No obstante, disiento fuertemente de la manera en la cual el presidente pretende cambiar el estado actual de las cosas. Una sociedad fraterna, igualitaria, de derechos y próspera no se construye dentro de un clima adversarial, ni considera que la polarización sea justificable por los réditos políticos que pueda brindar. La sociedad a la que el presidente, al menos públicamente, parece aspirar se construye a partir de diversos pasos: (1) fortaleciendo las instituciones y el arreglo institucional, de tal manera de la gobernanza y la prosperidad social no dependan de la voluntad política, y que los futuros gobernantes no puedan abusar de su poder; (2) diseñando nuevas instituciones y arreglos institucionales que nos encaminen poco a poco a un estado de bienestar (en particular, se requiere un nuevo arreglo fiscal e impuestos progresivos); (3) brindando un piso parejo de derechos a todas y todos los ciudadanos (e, idealmente, a toda persona que viva o desee vivir en nuestro país o que, simplemente, se encuentre de visita); (4) generando crecimiento macroeconómico sostenido, el cual sólo es posible en un territorio institucionalmente estable y seguro; (5) con un sistema de salud y de educación gratuita y pública de alta calidad (que brinde mejores sueldos que la iniciativa privada, por ejemplo). Y esto sólo es el inicio.

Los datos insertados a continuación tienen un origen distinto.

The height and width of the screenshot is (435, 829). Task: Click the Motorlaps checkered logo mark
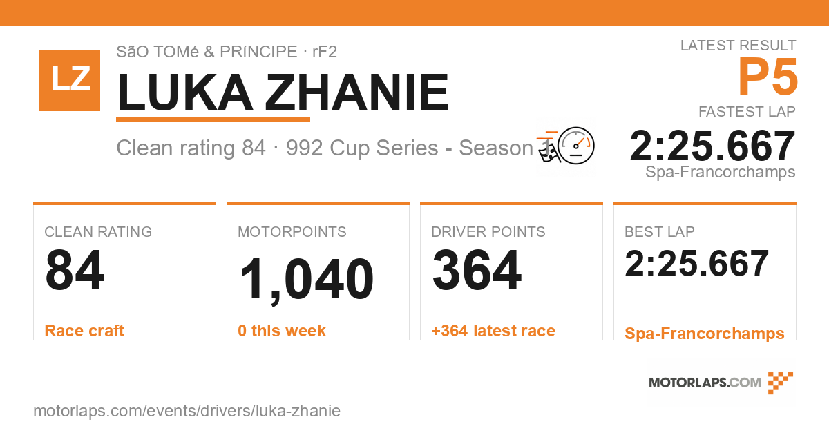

Mi desacuerdo, como puede verse, no está ni ha estado en las aspiraciones ni en el contenido de dichas aspiraciones. Veo un gobierno que refleja mis más hondas preocupaciones, pero que actúa a contracorriente de las mismas. Veo destrucción institucional, polarización, crispación, antagonismo, incivilidad. Una sociedad fraterna jamás podrá darse en un clima tan agitado, sólo en uno ampliamente cooperativo.